Inheriting his hoopster father Vikram’s genes for a tall body-type, Virdhawal is blessed with the physique and high levels of motivation required for a pursuit of a medal for India at a top international meet. How he deals with the loneliness of swimming training routines in the next four years will be crucial as he seeks perfection of technique in his starts and turns, and builds on his strength.

These are heady times for swimming—the Americans are brimming with the ‘Phelps Phactor’ (NBC’s coverage of the American swim-idol chasing the Mark Spitz record has forced China to alter the schedule for the benefit of the US audience). There was never a better time to make waves as an Indian swimmer. From Kolhapur.
- Shivani Naik

Anju Bobby George
Sport: Athletics
Event: Women’s long jump
At 5 ft 0 inches, Anju Bobby George is a tall woman by Indian standards. But it’s on the field that the long-jumper’s stature dwarfs most of her compatriots — male or female. Not since PT Usha did India have an athlete who could promise so much and deliver too, until Anju.

She jumped into national consciousness when she won a bronze medal against world-class competition at the 2002 Commonwealth Games in Manchester, and then clinched gold at the Busan Asian Games the same year.

In 2003, she truly arrived at the world stage. Jumping 6.70m, a little short of her personal best at the time, she got a bronze at the World Championships in Paris — the first Indian athlete ever to win a medal in the Worlds. With only a year to go for the Athens Games, this fuelled the expectations of local fans, who believed she would get India’s first Olympic medal in athletics in Athens 2004.

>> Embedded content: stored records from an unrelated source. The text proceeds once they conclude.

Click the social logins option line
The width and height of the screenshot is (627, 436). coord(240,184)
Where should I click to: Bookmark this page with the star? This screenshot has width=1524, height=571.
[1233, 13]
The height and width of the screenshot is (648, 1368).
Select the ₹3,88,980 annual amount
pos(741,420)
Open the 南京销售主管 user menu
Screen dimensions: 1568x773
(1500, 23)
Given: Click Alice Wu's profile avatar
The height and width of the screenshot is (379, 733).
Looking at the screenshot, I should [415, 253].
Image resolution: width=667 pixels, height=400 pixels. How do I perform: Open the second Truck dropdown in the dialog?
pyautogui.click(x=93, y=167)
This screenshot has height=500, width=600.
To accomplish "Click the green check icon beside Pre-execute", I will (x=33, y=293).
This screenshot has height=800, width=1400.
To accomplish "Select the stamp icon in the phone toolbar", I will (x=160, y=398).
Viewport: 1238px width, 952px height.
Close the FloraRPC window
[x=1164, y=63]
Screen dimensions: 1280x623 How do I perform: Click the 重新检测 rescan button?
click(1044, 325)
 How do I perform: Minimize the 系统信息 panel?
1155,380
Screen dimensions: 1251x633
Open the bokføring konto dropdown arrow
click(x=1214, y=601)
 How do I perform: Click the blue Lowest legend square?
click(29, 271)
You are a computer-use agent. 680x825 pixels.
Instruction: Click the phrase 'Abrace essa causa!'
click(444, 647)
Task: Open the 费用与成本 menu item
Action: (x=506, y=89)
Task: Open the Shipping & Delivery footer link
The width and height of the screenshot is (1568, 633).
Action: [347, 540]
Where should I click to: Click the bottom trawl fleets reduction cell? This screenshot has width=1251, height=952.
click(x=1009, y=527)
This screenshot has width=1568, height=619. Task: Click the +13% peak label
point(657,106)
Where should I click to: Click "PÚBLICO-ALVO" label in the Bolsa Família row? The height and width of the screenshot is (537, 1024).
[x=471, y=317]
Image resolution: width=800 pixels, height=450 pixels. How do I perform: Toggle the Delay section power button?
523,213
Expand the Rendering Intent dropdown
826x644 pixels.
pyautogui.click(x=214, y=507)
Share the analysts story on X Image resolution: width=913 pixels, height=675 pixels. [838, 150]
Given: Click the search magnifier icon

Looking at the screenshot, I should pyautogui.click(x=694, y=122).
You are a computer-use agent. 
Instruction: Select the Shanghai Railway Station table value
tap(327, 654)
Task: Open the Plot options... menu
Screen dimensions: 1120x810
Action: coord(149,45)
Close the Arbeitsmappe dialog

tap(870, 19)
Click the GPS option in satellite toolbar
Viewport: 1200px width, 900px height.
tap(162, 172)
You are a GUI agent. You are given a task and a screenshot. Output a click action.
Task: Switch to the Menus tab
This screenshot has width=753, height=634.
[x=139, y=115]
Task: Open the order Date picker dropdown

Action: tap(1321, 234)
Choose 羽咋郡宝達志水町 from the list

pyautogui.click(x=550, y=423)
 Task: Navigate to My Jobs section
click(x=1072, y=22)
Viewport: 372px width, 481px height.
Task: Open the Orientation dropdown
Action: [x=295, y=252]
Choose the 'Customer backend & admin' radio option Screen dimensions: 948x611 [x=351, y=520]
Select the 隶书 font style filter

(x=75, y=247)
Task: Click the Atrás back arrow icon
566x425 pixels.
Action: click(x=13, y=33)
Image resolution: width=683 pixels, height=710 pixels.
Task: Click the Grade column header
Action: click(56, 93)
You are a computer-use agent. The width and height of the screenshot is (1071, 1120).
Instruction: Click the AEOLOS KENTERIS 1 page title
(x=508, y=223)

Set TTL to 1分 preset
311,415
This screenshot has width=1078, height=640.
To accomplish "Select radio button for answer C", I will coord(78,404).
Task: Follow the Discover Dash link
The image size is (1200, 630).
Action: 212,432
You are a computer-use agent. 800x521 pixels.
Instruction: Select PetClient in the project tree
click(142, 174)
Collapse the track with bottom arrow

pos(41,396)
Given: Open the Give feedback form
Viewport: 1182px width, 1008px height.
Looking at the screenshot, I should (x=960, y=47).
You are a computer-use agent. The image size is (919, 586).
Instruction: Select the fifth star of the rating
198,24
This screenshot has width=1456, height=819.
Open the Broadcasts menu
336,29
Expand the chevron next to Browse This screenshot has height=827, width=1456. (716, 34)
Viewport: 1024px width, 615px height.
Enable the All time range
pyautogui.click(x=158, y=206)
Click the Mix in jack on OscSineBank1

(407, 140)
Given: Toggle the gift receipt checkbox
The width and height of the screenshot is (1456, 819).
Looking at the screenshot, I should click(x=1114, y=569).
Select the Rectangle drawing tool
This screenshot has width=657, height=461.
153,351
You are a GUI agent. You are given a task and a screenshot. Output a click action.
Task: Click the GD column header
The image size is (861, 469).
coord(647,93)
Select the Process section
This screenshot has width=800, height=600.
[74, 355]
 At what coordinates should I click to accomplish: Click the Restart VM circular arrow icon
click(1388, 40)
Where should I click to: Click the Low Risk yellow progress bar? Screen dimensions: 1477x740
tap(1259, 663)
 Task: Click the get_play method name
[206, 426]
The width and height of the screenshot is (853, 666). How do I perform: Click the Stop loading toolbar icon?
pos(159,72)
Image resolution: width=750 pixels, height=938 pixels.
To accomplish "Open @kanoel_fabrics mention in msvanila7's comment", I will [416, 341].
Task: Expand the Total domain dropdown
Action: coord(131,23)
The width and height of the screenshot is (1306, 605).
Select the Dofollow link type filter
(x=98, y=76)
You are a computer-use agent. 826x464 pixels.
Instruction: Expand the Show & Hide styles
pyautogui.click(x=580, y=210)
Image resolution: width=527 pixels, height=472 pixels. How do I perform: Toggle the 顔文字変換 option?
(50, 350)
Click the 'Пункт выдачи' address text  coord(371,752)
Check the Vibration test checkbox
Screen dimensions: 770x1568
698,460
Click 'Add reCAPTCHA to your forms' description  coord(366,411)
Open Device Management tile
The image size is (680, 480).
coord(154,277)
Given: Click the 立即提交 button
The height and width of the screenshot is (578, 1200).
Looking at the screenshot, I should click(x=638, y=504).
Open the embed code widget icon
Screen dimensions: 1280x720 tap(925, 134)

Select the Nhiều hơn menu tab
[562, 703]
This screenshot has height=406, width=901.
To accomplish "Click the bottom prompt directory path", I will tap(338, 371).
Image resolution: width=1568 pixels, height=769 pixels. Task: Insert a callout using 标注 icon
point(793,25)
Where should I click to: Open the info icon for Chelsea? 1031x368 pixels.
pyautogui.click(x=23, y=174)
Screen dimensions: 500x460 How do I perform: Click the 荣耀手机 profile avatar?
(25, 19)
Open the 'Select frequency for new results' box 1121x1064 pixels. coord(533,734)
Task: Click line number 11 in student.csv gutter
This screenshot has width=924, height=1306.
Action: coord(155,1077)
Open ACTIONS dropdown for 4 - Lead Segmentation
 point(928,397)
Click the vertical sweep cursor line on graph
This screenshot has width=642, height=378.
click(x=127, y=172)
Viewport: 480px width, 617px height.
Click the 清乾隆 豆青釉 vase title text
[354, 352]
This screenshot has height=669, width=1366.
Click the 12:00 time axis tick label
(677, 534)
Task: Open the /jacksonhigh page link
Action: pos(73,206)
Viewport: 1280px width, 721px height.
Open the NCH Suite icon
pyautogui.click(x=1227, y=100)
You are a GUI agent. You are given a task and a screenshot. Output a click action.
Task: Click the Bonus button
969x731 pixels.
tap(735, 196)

When the big day arrived, an unfazed Anju gave it all in her first jump to leap 6.83m—a new national record—and suddenly a gold looked on the cards. But she slid down the leaderboard as her competitors kept raising the bar. In the end, her career-best proved not nearly good enough, and she had to settle for the sixth place.

But it seems she touched her peak in Athens. But for the 2005 World Athletics final, where she jumped 6.75m for a silver, she hasn’t been able to touch even the 6.70m mark since. Injuries and age took their toll and she couldn’t even win a medal at the 2006 Commonwealth Games in Melbourne.

On the face of it, Anju seems to be shaping well ahead of the Beijing Games. She has a hat-trick of golds at the Asian Grands Prix — Bangkok, Korat and Hanoi — in the past month. But in reality, her performance hasn’t been as impressive as it sounds. Statistics hide more than they reveal. But sometimes they are just too obvious to be outrightly rubbished. Her best jump last season was 6.65m. This year it’s just 6.55m — about a foot short of her best. As Anju slides down the slope, the chasm between her and the world’s best is widening, to the extent that her season’s best doesn’t even figure in the top 80 jumps of the year: 62 long jumpers have fared better than her this year. The writing is on the wall. One hopes she gives it her all and walks off holding her head high in Beijing.